Vince calls for two beers, then two again because we drank them so fast. He’s harmless in that waymen get when they want to seem both cocky and safe, cracking jokes about living in the city, egging me to critique small-town karaoke, pretending he’s not tracking every inch of me. When the clock tips toward eleven, he’s already begun to touch my elbow and guide me through the crowd with a palm at the small of my back.

I don’t consciously think about Jake; I don’t have to because he’s always on my mind. He’s still at the bar, shoulders hunched, drinking a bourbon neat. The only time he looks up is when Vince’s hand settles a little too low on my hip, and I laugh—because what else am I to do? I catch Jake’s scowl in the mirror’s reflection behind the bar, which was as quick as a switchblade.

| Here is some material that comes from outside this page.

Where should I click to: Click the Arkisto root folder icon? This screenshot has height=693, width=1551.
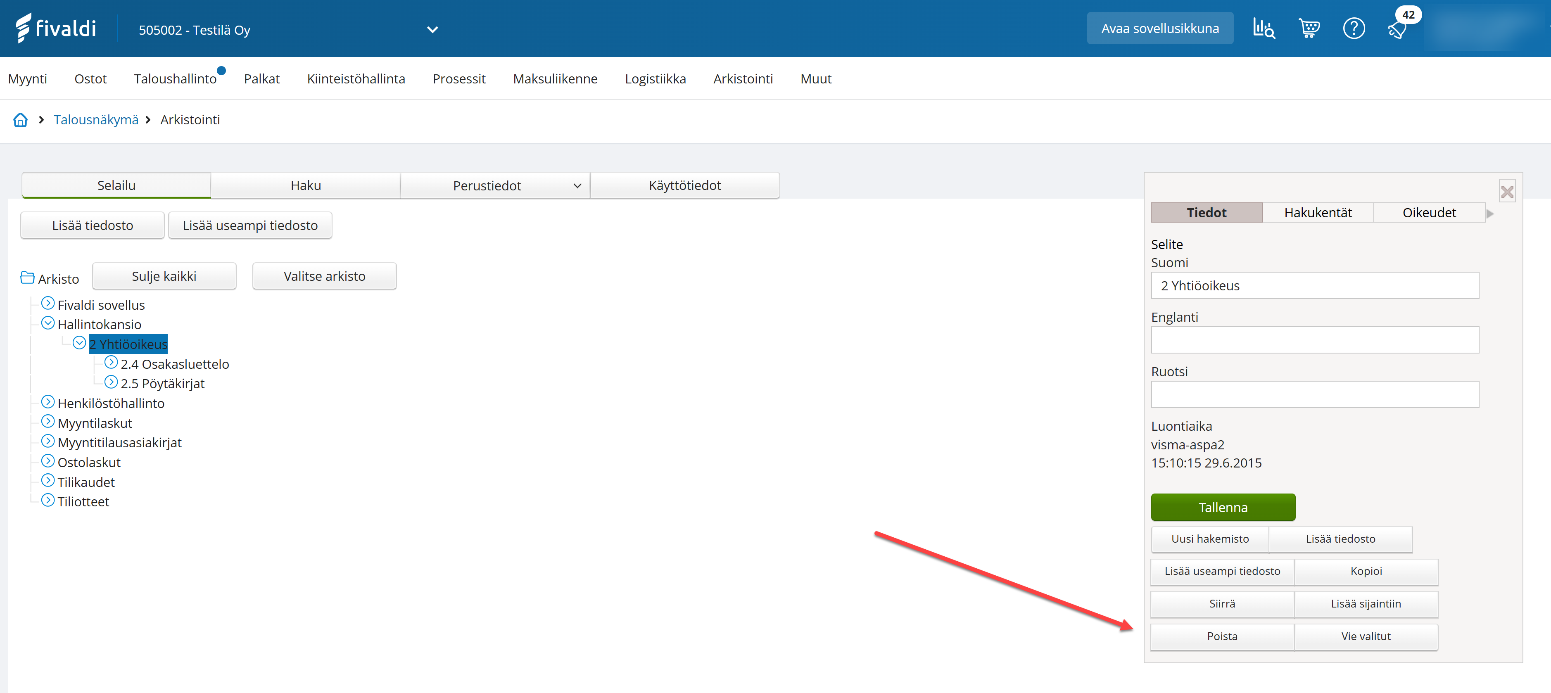pos(27,278)
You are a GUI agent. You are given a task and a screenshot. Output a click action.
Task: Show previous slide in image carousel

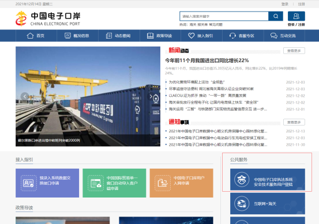[25, 96]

The bartender drags in a new keg. Vince slides his card and leans in. “Dance with me?” he says, already pulling me toward the scattering of bodies on the dance floor. I go, because why not, and because the air there is marginally less suffocating than by the bar.

The band arrives—some local boys who double as ranch hands and trip over their own cords. Their rendition of “Brown Eyed Girl” is loud and off-key, but the crowd moves as one entity, swaying, hands high, faces shining with midnight anticipation. Vince puts both hands on my hips and draws me closer. I tolerate it. I let myself be spun in clumsy half-circles, letting momentum and the beer do their work.

Then his hand wanders, his fingertips grazing the waistband of my jeans. I laugh it off, swat him gently, but his grip tightens. I catch a whiff of expensive aftershave, a stench of desperation, and suddenly he’s too close, palm spanning my lower back, one thigh slotted between mine, insistent.

“That’s enough,” I say, clear and cold. But the band is louder, the bodies around us thicker, and he grins and says, “It’s just a dance. Relax.”

I push at his chest, but he leans closer, his breath fogging up my ear. “Thought you were the fun one. Come on—”

A hand more forceful than mine clamps down on Vince’s shoulder and yanks him back. The violence is so sudden that the music halts for a second. Jake’s arm is a brace of iron between us. His face is carved in fury.